Assionara Souza – A Mulher de Lot

Um passo atrás
Enquanto a cidade desaba
Todos correndo
Um tumulto dos diabos
O filho, a filha, o marido
A vizinha da frente — com quem o infeliz tem fornicado
Há mais de cinco anos embaixo de seu nariz
Como se ela não soubesse
Como se ela não tivesse visto de tudo nessa vida
Ele perguntando se a camisa vermelha
— Aquela com um só bolso no lado direito?
— Sim. Essa mesma.
Se a camisa vermelha não estava limpa e bem passada
E o filho indo no mesmo caminho
Tratando-a feito lixo
— A mãe não sabe pronunciar a palavra “estultícia”. Tenta, mãe!
Estúpidos todos
Até a filha, que ela tanto ensinou
Agora andava com um centurião
Um centurião!
Maior desgosto para uma mãe
E depois dessa correria toda
Quando arrumassem pouso
Adivinhem quem prepararia o jantar?
Não teve a menor dúvida
Mirou a cidade em chamas
Uma sensação incrível
Deixar de ser uma mulher de pedra
Seu corpo inteiro puro sal rebrilhando ao sol

Wislawa Szymborska – A Mulher de Lot

Dizem que olhei para trás curiosa.
Mas quem sabe eu também tinha outras razões.
Olhei para trás de pena pela tigela de prata.
Por distração – amarrando a tira da sandália.
Para não olhar mais para a nuca virtuosa
do meu marido Lot.
Pela súbita certeza de que se eu morresse
ele nem diminuiria o passo.
Pela desobediência dos mansos.
Alerta à perseguição.
Afetada pelo silêncio, na esperança de Deus ter mudado de ideia.

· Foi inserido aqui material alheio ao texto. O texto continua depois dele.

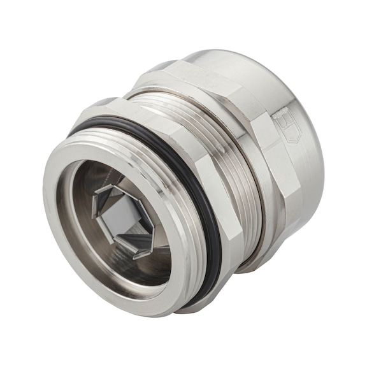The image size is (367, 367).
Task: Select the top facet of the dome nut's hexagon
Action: click(x=204, y=70)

Nossas duas filhas já sumiam para lá do cimo do morro.
Senti em mim a velhice. O afastamento.
A futilidade da errância. Sonolência.
Olhei para trás enquanto punha a trouxa no chão.
Olhei para trás por receio de onde pisar.

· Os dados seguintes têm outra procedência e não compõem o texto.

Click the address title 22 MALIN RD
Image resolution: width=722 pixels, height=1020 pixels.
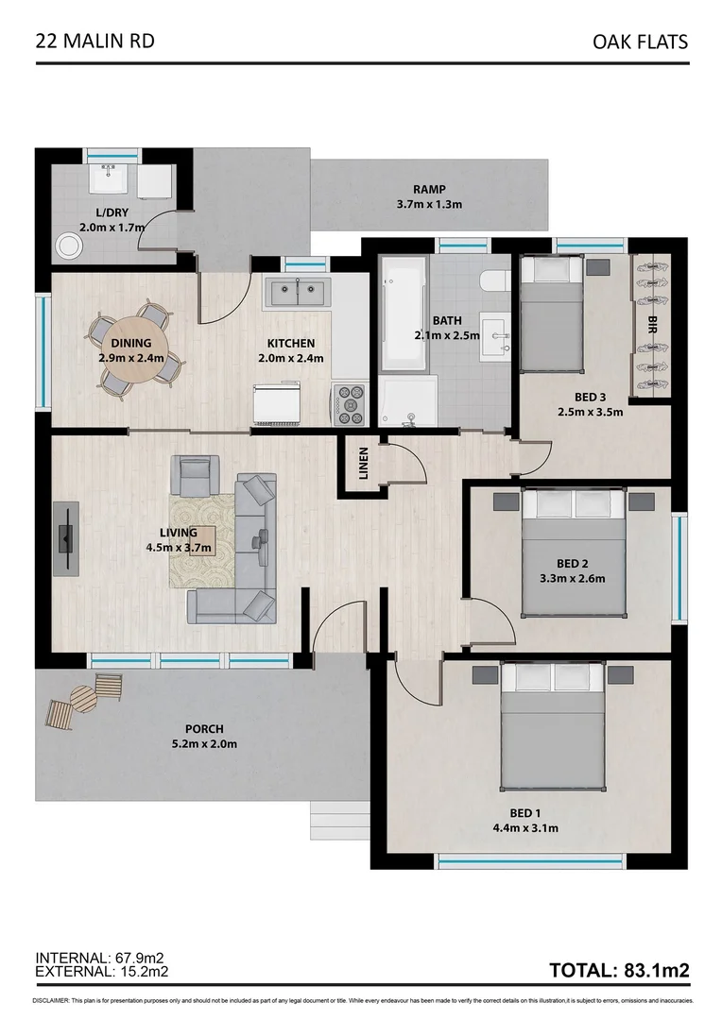95,41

No meu caminho surgiram serpentes,
aranhas, ratos silvestres e filhotes de abutres.
Já não eram bons nem maus –simplesmente tudo o que vivia
serpenteava ou pulava em pânico consorte.
Olhei para trás de solidão.
De vergonha de fugir às escondidas.
De vontade de gritar, de voltar.
Ou foi só quando um vento me bateu,
despenteou o meu cabelo e levantou meu vestido.
Tive a impressão de que me viam dos muros de Sodoma
e caíam na risada, uma vez, outra vez.
Olhei para trás de raiva.
Para me saciar de sua enorme ruína.
Olhei para trás por todas as razões mencionadas acima.
Olhei para trás sem querer.
Foi somente uma rocha que virou, roncando sob meus pés.
Foi uma fenda que de súbito me podou o passo.
Na beira trotava um hamster apoiado nas duas patas.
E foi então que ambos olhamos para trás.
Não, não. Eu continuava correndo,
me arrastava e levantava,
enquanto a escuridão não caiu do céu
e com ela o cascalho ardente e as aves mortas.
Sem poder respirar, rodopiei várias vezes.
Se alguém me visse, por certo acharia que eu dançava.
É concebível que meus olhos estivessem abertos.
É possível que ao cair meu rosto fitasse a cidade.